Did your work in the boutique hotel sector not represent a paradigm shift for the hospitality industry? Or to go back even further, Studio 54 — wasn’t that a culture-changing moment in time?
Do I think my first boutique hotel changed the industry? Yes. Did it fundamentally change us as people and the way we live? No, it just gave us a new product. With Studio 54, that was really just the culmination. We had gone from rich people being celebrities to athletes being celebrities to rock stars being celebrities to artists being celebrities. That was about the time when diversity was coming into its own, and the combustible energy that gets created when you put a lot of diverse people in one room.
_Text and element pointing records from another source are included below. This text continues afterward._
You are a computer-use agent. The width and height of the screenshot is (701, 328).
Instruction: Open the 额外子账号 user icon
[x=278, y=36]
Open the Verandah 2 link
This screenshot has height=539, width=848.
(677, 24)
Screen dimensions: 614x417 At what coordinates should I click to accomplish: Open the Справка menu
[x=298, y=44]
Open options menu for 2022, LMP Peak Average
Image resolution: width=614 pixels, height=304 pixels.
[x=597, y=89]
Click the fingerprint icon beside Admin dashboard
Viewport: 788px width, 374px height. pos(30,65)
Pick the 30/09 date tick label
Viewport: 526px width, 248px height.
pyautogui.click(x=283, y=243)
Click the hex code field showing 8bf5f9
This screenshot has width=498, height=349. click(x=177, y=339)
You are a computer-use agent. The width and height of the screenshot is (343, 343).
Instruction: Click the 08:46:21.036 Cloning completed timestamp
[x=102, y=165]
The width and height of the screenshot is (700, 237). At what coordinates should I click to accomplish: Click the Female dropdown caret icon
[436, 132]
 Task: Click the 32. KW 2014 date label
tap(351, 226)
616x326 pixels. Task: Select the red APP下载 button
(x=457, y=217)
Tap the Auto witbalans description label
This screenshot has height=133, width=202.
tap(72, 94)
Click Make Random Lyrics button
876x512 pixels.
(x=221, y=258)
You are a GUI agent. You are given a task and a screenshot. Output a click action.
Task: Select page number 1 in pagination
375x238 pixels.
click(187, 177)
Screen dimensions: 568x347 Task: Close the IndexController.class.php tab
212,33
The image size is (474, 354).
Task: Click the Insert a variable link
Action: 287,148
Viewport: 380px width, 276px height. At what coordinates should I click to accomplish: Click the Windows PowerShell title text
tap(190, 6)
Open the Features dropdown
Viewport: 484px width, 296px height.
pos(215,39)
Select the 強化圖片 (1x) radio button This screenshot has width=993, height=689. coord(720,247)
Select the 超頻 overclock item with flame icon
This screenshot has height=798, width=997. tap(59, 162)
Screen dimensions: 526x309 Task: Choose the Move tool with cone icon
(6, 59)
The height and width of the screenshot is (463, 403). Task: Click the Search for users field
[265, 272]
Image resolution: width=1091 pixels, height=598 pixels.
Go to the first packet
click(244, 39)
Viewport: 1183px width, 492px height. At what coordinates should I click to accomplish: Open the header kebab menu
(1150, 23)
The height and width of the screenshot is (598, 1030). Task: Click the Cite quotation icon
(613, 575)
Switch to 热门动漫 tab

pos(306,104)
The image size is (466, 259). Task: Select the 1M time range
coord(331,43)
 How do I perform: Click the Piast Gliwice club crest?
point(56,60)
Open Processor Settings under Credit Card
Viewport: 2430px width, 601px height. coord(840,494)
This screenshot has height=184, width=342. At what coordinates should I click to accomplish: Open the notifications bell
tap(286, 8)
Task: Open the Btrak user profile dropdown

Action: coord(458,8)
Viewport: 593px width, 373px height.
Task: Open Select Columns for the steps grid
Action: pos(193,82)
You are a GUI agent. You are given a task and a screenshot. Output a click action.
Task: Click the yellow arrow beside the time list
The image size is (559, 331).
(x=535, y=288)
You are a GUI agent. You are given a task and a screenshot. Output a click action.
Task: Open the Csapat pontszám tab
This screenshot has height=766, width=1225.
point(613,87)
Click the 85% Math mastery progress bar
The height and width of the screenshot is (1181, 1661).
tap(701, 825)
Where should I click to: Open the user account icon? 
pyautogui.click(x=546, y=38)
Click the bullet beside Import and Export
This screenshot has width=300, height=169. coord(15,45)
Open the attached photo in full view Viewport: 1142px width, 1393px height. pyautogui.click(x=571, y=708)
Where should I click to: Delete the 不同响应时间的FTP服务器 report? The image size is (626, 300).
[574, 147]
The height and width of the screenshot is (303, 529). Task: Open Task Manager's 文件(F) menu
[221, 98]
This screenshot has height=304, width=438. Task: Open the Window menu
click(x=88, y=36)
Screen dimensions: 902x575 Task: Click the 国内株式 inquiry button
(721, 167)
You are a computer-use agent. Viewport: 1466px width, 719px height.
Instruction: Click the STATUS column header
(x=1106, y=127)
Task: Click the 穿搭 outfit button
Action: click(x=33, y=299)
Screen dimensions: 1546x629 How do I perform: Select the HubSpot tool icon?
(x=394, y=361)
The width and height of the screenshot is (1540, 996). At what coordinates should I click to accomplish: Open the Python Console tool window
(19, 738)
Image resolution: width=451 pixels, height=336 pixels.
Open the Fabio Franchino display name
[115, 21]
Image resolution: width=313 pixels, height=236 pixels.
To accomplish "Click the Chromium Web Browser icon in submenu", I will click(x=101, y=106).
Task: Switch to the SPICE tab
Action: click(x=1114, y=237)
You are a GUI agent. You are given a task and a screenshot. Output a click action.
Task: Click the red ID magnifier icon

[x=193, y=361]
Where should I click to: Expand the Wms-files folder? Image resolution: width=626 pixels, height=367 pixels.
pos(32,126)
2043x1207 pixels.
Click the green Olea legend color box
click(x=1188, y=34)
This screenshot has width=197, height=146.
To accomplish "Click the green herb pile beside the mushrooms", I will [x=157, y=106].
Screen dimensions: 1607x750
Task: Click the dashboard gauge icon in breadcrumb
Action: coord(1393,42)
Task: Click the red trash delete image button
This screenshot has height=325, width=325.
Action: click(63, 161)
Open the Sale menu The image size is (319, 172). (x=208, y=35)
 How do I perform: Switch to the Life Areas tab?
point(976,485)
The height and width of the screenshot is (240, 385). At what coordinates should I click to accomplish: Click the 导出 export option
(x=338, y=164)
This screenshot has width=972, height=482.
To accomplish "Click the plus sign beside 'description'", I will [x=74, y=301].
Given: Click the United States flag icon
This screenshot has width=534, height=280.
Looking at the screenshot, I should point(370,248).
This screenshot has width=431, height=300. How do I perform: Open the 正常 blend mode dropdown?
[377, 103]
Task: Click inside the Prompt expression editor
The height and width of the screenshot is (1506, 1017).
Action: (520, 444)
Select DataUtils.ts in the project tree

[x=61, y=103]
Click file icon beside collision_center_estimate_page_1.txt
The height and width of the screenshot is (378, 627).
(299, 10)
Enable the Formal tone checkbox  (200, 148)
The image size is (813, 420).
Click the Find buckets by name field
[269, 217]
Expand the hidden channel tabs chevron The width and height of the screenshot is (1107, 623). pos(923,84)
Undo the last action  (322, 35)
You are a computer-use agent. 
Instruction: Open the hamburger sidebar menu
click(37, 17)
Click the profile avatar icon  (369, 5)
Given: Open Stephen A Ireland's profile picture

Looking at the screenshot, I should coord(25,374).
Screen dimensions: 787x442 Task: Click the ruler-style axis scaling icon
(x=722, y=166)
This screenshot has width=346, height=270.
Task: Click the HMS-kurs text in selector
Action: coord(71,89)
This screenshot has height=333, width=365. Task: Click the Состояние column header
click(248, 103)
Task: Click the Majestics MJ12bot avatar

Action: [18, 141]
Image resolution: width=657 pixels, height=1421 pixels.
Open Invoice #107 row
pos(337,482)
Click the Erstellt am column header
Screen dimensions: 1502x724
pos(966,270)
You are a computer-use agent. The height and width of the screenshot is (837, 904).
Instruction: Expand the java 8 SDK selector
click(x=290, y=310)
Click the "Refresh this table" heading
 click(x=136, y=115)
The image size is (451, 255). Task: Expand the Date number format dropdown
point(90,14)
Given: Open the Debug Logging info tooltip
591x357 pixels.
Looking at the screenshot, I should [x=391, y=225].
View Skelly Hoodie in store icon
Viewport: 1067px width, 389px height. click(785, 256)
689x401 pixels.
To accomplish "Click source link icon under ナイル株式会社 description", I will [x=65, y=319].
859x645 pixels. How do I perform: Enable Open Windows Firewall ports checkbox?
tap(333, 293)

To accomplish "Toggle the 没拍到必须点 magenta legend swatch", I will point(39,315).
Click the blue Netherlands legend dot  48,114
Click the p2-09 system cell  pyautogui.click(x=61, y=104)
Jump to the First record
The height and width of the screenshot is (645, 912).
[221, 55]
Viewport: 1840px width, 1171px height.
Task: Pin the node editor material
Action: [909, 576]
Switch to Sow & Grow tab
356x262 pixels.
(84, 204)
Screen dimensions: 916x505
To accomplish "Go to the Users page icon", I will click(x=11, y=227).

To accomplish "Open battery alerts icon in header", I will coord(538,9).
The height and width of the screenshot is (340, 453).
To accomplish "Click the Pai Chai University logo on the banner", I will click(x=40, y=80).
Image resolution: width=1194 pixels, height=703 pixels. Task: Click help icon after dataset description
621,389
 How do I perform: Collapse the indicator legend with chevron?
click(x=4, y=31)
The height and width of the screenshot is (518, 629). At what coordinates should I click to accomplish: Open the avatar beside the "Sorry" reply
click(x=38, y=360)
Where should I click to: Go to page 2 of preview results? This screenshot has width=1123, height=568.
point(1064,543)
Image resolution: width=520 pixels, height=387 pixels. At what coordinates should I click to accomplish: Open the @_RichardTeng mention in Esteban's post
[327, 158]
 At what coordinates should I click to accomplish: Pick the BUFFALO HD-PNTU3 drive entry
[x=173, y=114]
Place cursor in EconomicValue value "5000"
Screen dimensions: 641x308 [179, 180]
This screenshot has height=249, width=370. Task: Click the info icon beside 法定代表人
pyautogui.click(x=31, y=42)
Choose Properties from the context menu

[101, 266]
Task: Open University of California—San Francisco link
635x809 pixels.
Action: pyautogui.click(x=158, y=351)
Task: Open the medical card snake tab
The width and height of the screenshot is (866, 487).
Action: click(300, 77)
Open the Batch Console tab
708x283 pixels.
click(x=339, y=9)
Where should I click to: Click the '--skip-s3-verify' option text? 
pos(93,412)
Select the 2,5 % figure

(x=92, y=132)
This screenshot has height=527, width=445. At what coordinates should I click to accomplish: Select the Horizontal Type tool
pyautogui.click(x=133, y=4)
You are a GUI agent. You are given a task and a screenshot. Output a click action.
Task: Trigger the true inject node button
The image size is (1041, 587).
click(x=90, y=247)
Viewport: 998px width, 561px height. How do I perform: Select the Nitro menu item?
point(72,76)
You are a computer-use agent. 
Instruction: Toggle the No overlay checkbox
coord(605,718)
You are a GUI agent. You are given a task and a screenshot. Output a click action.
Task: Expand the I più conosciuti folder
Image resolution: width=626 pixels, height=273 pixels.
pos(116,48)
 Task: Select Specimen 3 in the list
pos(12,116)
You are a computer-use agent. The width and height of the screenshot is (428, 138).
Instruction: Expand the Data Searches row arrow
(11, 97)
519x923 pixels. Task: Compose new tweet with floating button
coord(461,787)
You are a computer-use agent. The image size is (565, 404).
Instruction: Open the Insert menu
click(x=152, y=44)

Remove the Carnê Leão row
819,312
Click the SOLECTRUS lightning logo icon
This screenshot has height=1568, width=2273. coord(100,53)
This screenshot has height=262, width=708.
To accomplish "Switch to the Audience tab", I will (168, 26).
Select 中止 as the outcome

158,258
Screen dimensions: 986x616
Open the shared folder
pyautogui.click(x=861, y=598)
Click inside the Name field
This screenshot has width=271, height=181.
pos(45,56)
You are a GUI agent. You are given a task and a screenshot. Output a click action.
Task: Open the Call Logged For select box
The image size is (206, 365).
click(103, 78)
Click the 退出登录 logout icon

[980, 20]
Studio capitalized on that. But a paradigm shift? No.
You’re working with Marriott, one of the biggest companies in the world. And you’re working with a pretty powerful developer in Strategic Property Partners. When the Tampa Edition opens, how closely will it represent your vision for what it should be?
A hundred percent. We have good owners, and they’ve been very supportive. They’re coming to Marriott and I because they want what we do. Not everybody’s like that. I had to make adjustments to some of the things they wanted, which I thought was reasonable, and of course I have to comply with the budget and the schedule. But I wouldn’t open a property unless it was consistent with the brand. I wouldn’t promote it if I wasn’t proud of it. I don’t get the people to go to the hotel. The hotel does that. It’s my vision down there in Tampa.